Records shown ::
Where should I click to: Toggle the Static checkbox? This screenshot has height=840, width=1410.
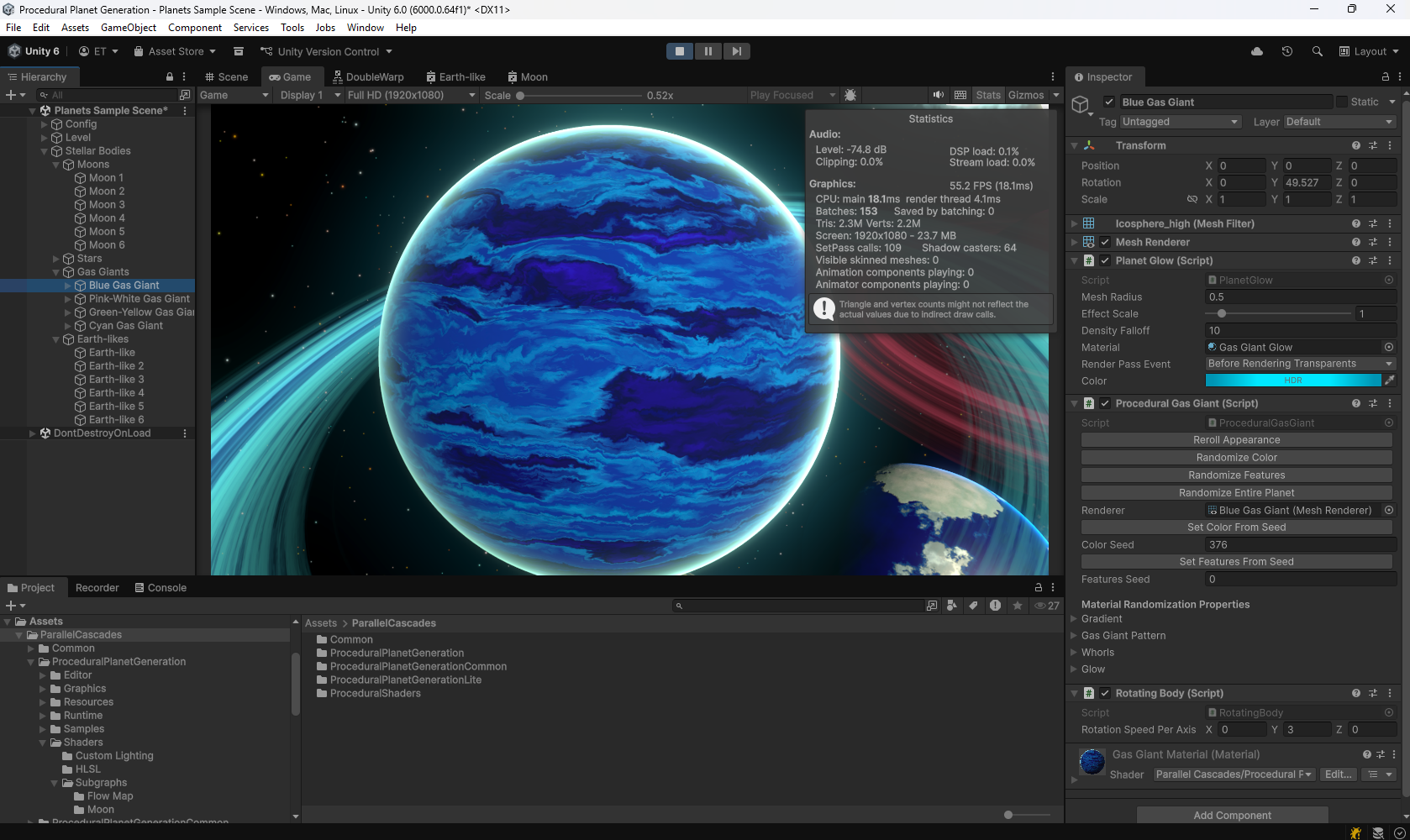pyautogui.click(x=1342, y=102)
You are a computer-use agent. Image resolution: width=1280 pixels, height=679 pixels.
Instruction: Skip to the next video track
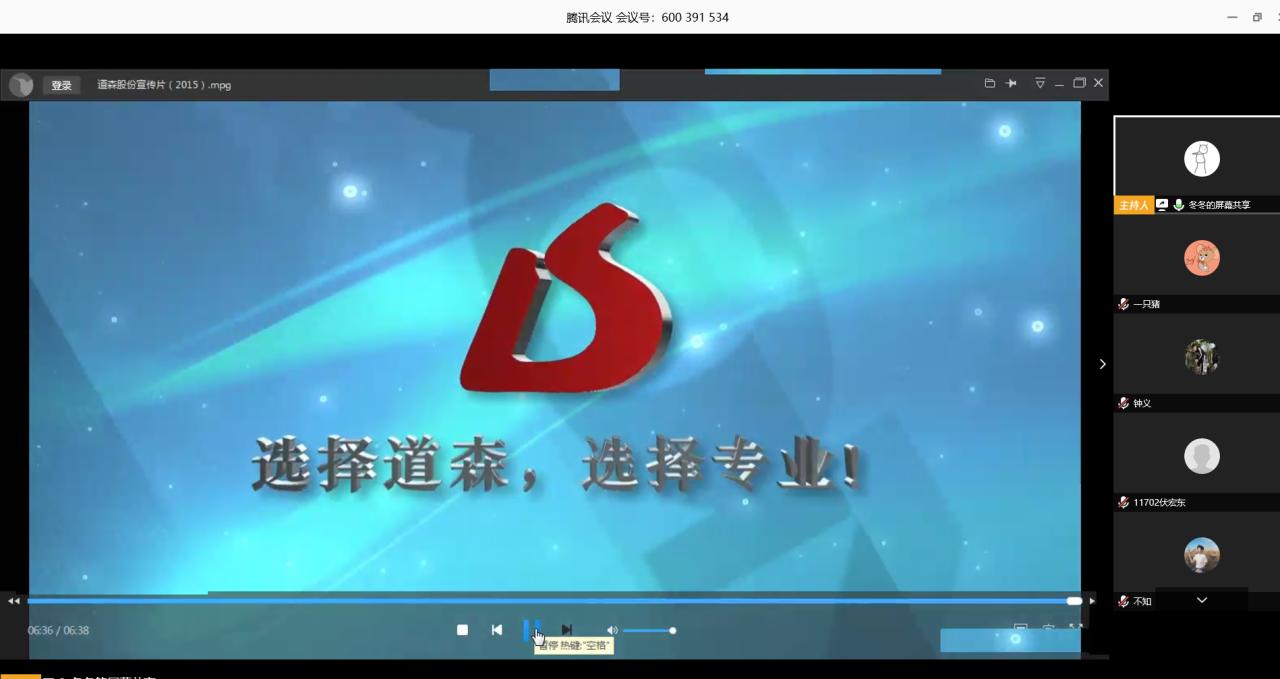[x=567, y=630]
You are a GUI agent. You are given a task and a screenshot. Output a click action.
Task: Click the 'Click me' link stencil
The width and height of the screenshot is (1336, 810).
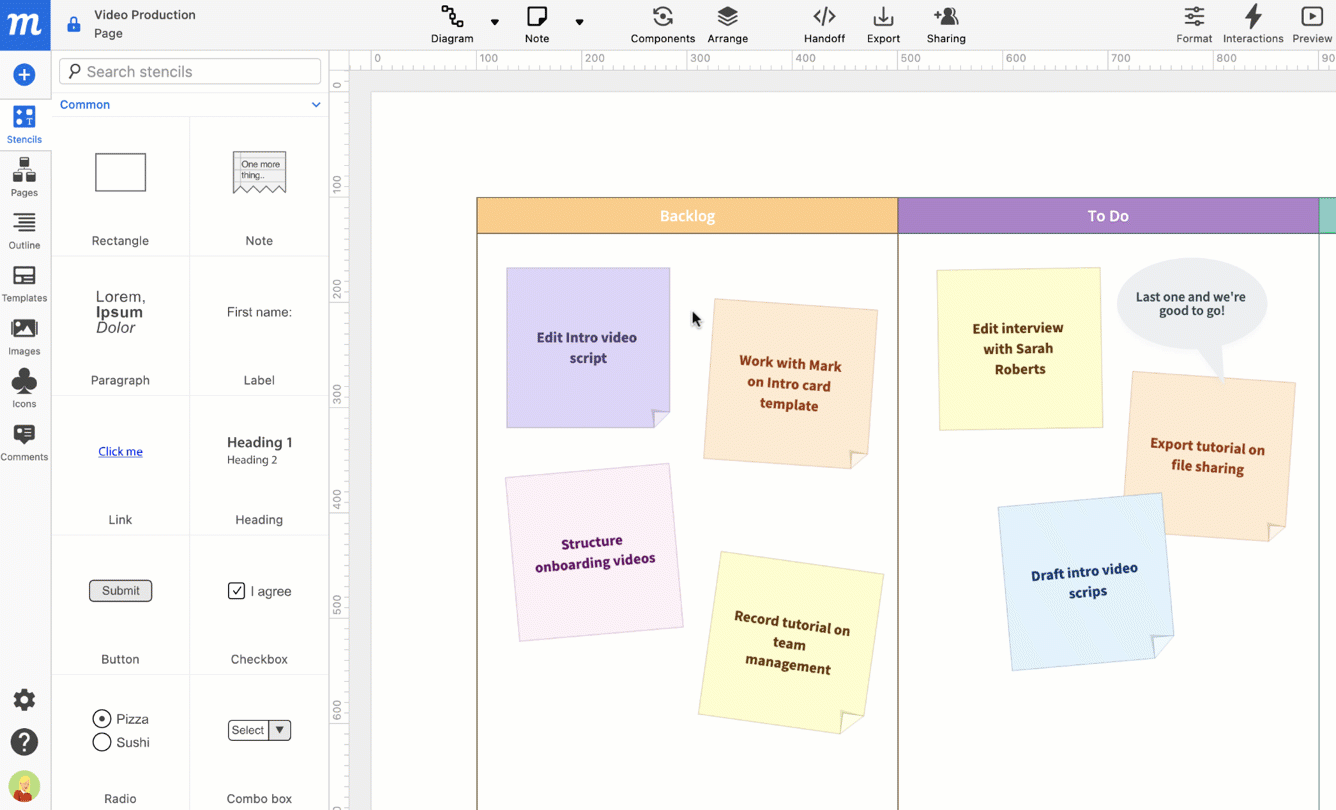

The task ::
All the records need to be printed again exactly as written, though without their pictures.

Answer to this exercise ::
Where should I click to: Toggle the Static checkbox? This screenshot has height=840, width=1410.
pyautogui.click(x=1342, y=102)
You are a computer-use agent. Image resolution: width=1280 pixels, height=679 pixels.
Instruction: Skip to the next video track
[x=567, y=630]
You are a GUI agent. You are given a task and a screenshot. Output a click action.
Task: Click the 'Click me' link stencil
The width and height of the screenshot is (1336, 810).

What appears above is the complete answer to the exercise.